A class action has been filed against Philadelphia Life Insurance Company and its successor, Conseco, Inc., on behalf of persons who purchased certain whole life and universal life insurance policies. The action alleges that Philadelphia Life fraudulently induced policyholders to replace existing policies when it was not in their best interest, and promised them that their new premiums would never increase. The action seeks unspecified compensatory and punitive damages.
The action alleges that Philadelphia Life agents engaged in a practice known as "churning," where they lie to current policyholders, leading them to believe that it would be wise to replace their existing policies with new ones--the new policies in effect convert some of the old policy's value into company profits and agent commissions, but harm the policyholder by replacing the existing policy with one that is less valuable. Policyholders were allegedly told that they would be getting greater coverage for little or no extra charge. Agents also allegedly committed fraud when they promised policyholders what is referred to as a "level premium," one that is guaranteed to never rise beyond a fixed amount.
The action initially alleged that Philadelphia Life was guilty of selling single-premium payment and vanishing-premium policies. Allegedly, agents led policyholders to believe that after the payment of one payment, or a certain number of payments, the policies would be fully paid up and no additional money would ever be due. These policies were supposed to be backed by such strong investments that they would generate sufficient interest to pay for themselves. The court ruled that too much time had passed, so that these claims were barred by the statute of limitations. The court of appeals subsequently upheld the ruling, but ruled that the churning and level-premium allegations should be litigated.
Named plaintiff David H. Siegel purchased a $100,000 Philadelphia Life flexible premium adjustable life insurance policy in June 1986. He was promised that after five yearly payments of $2,643, he would never again have to pay on the policy.
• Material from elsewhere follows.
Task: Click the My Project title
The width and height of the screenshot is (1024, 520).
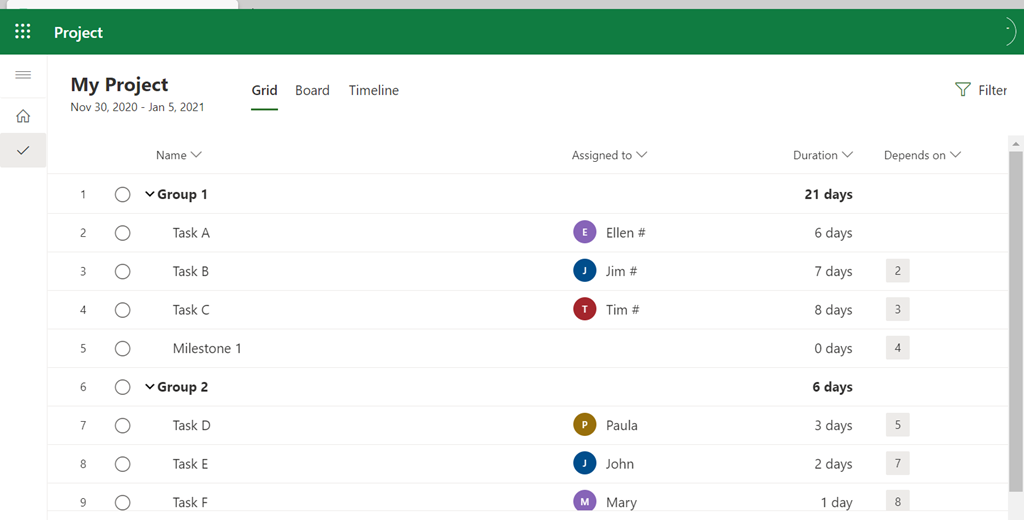Action: (119, 85)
He was also promised that the death benefits would never be compromised.
In June 1991, after the policy was supposedly paid up, a Philadelphia Life agent approached Mr. Siegel with an offer. For the accumulated value in the $100,000 policy plus annual payments of $100, his coverage could be increased to $150,000. As long as he paid the $100, the policy would remain in force. The agent told Mr. Siegel that there would be no commissions or costs because he was the regional director of Philadelphia Life. There was allegedly no mention that premiums might increase in the future. The action alleges that the replacement of his old policy was decidedly contrary to his best interests. Mr. Siegel allegedly received no comparison of the costs and benefits of his original policy to the potential costs and benefits of the replacement policy.
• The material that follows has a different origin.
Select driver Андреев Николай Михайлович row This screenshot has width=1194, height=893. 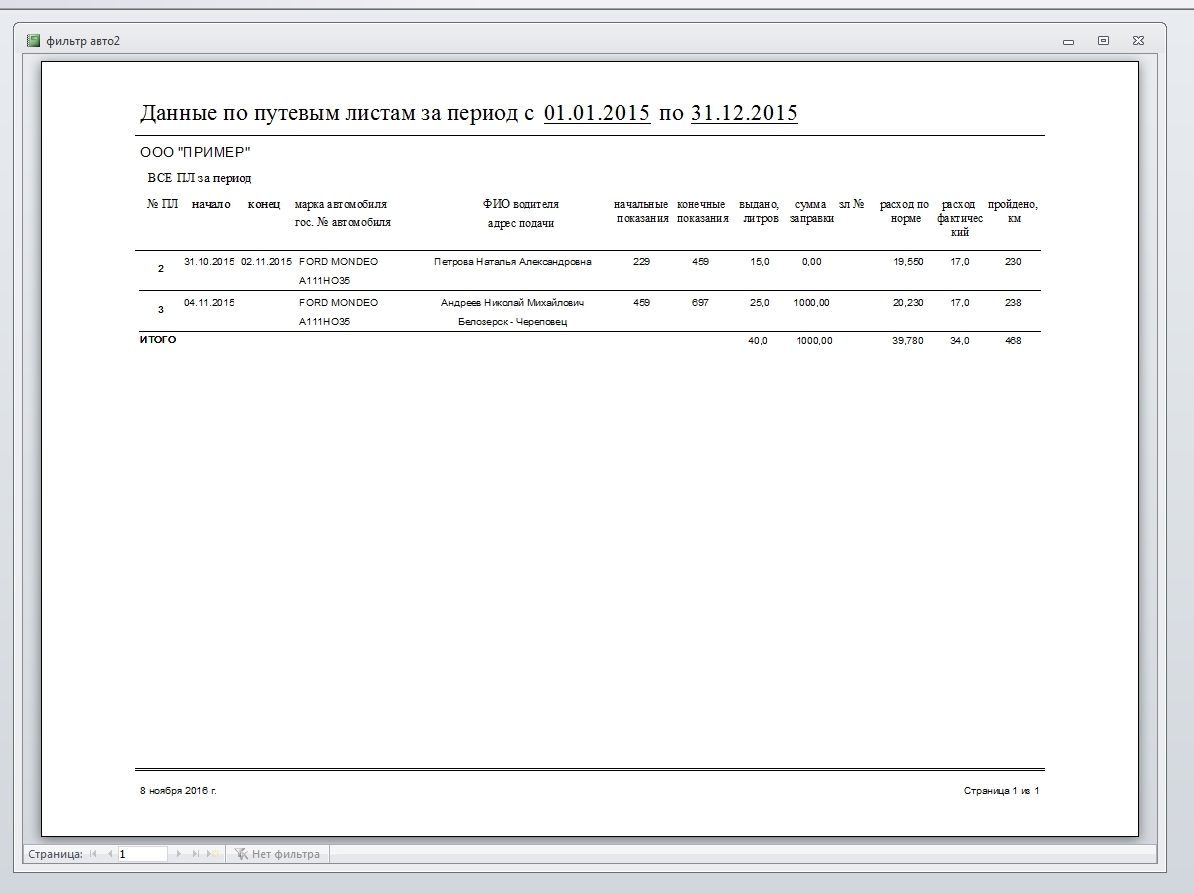[512, 303]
In 1996, Mr. Siegel noted that the value of his coverage was decreasing. When he contacted the company, he was informed that charges for policy administration and cost of insurance had been regularly debited from the policy. At that time, he was allegedly told that his coverage would continue until age 100. In 1998, Mr. Siegel was informed that his coverage would terminate when he reached age 80 because the investments supporting his policy had not performed as expected. To increase his coverage to age 90 or 100, the action alleges that he would have to pay either $747 or $1,225, respectively. By purchasing the new policy, he had lost his guarantee of $100,000 in coverage for no more premiums, only to find that he would have to pay more than 10 times as much per year to maintain his coverage.